I had heard it randomly a week or two before for what may have been the first time in years. As soon as I saw the link with the song title, the lyrics came to me in an instant and I had a burst of joy. It was an unexpected, but welcome infusion of hope into my day; a reminder that I desperately needed.

I got a concussion in a car accident a few years ago. I thought the symptoms were on their way out, albeit at a snails pace, but over the last year or so, they have come back with a vengeance. It’s had real impacts on my ability to work and just exist on a daily basis. And low key, it has been stressing a sistah out!

Debilitating migraines, cognitive fatigue and a host of other symptoms have been so much a part of my days that it’s  been hard not to wonder if this is what the rest of my life will look like. In the haze of a stabbing, eye-watering migraine, I’ve wondered, is this my new normal?

The idea alone is terrifying.

But that song reminded me of something that God had been showing me little by little in my quiet time with him: the wind and the waves. 

If you haven’t heard the story, Jesus had just finished feeding a huge crowd of people, well-over 5,000. He had taken a little boys lunch and multiplied it until it was enough to feed thousands, and leave a whole lot of leftovers. It was a huge miracle. His main crew, the disciples, had witnessed and been part of it all.


Immediately after this spectacle, they found themselves on a boat in the middle of a ferocious storm. With dark skies above them and heavy waves crashing against the boat, they were in a state of panic.  And Jesus wasn’t there. He had gone to a private spot by himself to pray. He had promised to join them later, and true to his word, he did.

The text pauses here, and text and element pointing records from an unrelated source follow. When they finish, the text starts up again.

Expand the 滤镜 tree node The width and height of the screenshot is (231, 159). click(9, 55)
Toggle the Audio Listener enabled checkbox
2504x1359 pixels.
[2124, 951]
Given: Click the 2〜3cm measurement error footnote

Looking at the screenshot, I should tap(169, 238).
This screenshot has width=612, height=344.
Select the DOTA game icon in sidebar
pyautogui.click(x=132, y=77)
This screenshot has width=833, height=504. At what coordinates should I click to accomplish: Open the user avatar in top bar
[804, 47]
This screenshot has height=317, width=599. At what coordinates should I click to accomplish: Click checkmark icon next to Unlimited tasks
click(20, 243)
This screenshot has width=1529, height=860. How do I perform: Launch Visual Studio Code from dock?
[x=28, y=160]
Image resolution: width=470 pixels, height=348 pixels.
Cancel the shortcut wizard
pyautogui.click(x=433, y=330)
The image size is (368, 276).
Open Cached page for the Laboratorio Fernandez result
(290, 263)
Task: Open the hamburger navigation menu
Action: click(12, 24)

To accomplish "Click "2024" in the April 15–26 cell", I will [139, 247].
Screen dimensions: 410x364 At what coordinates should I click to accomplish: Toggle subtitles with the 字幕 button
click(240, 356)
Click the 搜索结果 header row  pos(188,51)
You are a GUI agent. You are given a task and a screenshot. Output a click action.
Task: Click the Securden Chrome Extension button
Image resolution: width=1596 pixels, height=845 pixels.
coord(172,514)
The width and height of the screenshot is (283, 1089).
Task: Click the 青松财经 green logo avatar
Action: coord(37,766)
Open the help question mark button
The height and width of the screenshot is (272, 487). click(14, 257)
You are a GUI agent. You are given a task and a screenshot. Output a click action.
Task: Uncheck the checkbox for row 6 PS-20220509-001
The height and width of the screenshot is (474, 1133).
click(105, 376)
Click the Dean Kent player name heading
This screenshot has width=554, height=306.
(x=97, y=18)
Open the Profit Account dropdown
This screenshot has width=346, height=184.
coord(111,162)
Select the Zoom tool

In sheer terror, they looked out across the waves and saw him walking toward them. Not on the beach, but on the waves themselves!

They thought they were losing it… or that it was a ghost… or both. But Jesus assured them that it was him, and with all kinds of chill, proceeded to stop the storm and calm the waves – another miracle. Astounded by their little faith after seeing him feed all of those people only hours before, he asked them, “Why did you doubt me?”

There’s more to the story, but being reminded of this moment between the disciples and Jesus brought me back to my own struggle and the song.

I’d been through a scary health situation before, hadn’t I? This was a new scenario, but no less serious.  And really, the details are the only thing that’s different here. Jesus didn’t change. He’s just as capable, just as faithful, just as concerned and on top of things as he was back then. And even though I’m afraid, that doesn’t mean that he is.

Whether it’s on an operating table or in a storm-battered boat, he’s here and he’s got me. He’s faithful. I have my own experience to prove it, and the disciples’ too. If he did it before, then he’ll do it again. Because he doesn’t change.

I don’t know exactly how all of this will turn out. But I don’t have to follow my feelings or let fear beat me down. I have reason to hope. He’s the same God now as before. My problems haven’t stumped him before, and they won’t now. Neither will yours.